Pan Australian said offers are being assessed to lease finance the $US31 million ($A40.6 million) consideration for the fleet and ancillary equipment. The company said the first equipment is scheduled to be delivered and commissioned onsite by December.
Meanwhile, GSJBW said the lack of news flow post the capital raising for the Phu Kham project had been the primary reason for the disappointing share price performance.
“Pan Australian is producing gold from Phu Bia and is now well funded (including contingency and in addition a capital cost over-run and working capital facility) to develop the Phu Kham project,” GSJBW said.
“We thus believe that over the next six to 18 months there is likely to be a significant re-rating of Pan Australian as the market looks to the earnings growth in FY08 – or a corporate may recognise this value.”

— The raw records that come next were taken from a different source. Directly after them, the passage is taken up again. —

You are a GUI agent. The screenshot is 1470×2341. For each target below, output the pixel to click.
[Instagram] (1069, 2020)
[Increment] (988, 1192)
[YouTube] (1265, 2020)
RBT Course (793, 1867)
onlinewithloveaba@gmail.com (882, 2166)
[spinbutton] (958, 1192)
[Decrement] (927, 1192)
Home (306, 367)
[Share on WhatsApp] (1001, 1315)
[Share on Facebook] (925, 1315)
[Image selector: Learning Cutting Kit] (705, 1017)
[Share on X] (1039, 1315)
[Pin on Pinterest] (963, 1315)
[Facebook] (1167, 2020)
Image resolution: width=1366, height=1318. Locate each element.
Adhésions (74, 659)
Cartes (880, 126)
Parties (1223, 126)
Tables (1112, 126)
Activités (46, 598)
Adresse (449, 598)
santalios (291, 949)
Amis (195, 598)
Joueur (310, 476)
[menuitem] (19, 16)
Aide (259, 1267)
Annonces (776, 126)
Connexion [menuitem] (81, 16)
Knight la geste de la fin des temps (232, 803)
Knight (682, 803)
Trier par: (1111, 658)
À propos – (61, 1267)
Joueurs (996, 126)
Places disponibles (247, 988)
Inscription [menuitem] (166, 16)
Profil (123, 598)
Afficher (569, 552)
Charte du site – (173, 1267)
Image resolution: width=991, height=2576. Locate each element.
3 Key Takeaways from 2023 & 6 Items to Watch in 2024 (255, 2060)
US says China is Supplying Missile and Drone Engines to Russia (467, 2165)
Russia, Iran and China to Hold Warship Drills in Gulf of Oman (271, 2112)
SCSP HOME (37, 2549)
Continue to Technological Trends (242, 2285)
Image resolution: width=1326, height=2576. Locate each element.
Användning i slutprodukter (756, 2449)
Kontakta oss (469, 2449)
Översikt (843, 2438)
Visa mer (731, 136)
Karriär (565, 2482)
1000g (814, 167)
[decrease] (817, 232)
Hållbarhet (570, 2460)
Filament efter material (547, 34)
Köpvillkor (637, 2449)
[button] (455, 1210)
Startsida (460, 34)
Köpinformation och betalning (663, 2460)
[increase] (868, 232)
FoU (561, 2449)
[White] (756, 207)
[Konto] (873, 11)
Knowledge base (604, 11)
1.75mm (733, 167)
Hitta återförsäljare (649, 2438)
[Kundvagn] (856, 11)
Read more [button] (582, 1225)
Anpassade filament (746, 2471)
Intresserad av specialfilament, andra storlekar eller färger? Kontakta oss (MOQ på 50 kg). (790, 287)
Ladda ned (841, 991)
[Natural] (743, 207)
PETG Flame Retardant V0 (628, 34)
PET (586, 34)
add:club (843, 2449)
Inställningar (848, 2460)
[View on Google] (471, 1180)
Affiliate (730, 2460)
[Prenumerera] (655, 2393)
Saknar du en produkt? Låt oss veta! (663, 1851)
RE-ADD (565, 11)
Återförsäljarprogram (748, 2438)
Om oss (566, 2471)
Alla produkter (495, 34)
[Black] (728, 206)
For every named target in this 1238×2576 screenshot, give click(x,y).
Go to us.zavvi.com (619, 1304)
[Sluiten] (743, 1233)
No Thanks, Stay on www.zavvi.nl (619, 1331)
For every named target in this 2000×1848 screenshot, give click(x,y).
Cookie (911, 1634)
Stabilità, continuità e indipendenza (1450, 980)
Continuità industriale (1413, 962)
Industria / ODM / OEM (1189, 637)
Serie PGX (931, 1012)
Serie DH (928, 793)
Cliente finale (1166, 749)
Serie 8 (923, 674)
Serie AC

On Phu Kham, GSJBW said it was very competitively placed in terms of capital intensity and below the 50th percentile position in the estimated 2009 global C1 cash operating costs.
The $232 million Phu Kham project is expected to produce about 52,000 tonnes of copper, 47,000oz of gold and 400,000oz of silver annually when it comes online in 2008.
Pan Australian expects to produce about 30,000oz from its Phu Bia operation in Laos this year, and its shares gained 1c (3.7%) during morning trade to 28c, capitalising the company at $A392 million.
GSJBW, which has a Buy recommendation on Pan Australian, has put a valuation of 46c and an upside of 55c on the company.